Parce que l'automne est faux est une partie plus apaisée. En apparence seulement. Journal littéraire, donc principalement traversé par des recensions et impressions de lectures, il relate également quelques rencontres mais sur lesquelles Bordes ne s'étend pas. Tout comme il reste discret sur lui-même. On déplore en effet de ne trouver que peu d'information sur l'homme écrivain, sinon quand il abjure certains de ses écrits – ce en quoi il a tort car tout est à prendre chez cet orfèvre rare. Bordes abjure donc, mais il procède aussi à des autodafés de ses lectures. Forcément, il y en a quand on laisse pas de s'aventurer dans des univers insoupçonnés, oubliés, de traquer une forme d'hypermodernité du côté des anciens, auteurs pour la plupart inconnus d'un lectorat qui n'aspire qu'à vivre avec son temps et au plus près de celui-ci.

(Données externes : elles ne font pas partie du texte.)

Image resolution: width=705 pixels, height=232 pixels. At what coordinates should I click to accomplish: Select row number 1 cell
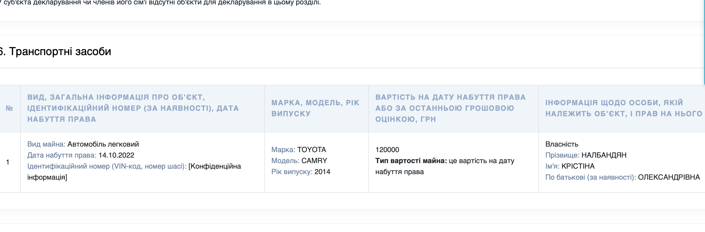tap(8, 162)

Dans cette lecture, comme il en est d'ailleurs pour toutes les productions d'Arnaud Bordes où la qualité prend le pas sur la quantité, il faut avancer lentement, interroger le paragraphe, la richesse du vocabulaire, goûter à l'humus de ce que l'écrivain veut nous communiquer. Rien n'est laborieux ni filandreux dans cette prose qui se suffit à elle-même. « Je ferai des phrases courtes, j'aurai alors la lumière », lit-on en fin de volume. On a envie d'ajouter : relire et lire entre les lignes, ne pas s'imaginer qu'un livre d'Arnaud Bordes s'épuise à l'image de la si ordinaire et consensuelle littérature d'aujourd'hui, actuelle, trop actuelle...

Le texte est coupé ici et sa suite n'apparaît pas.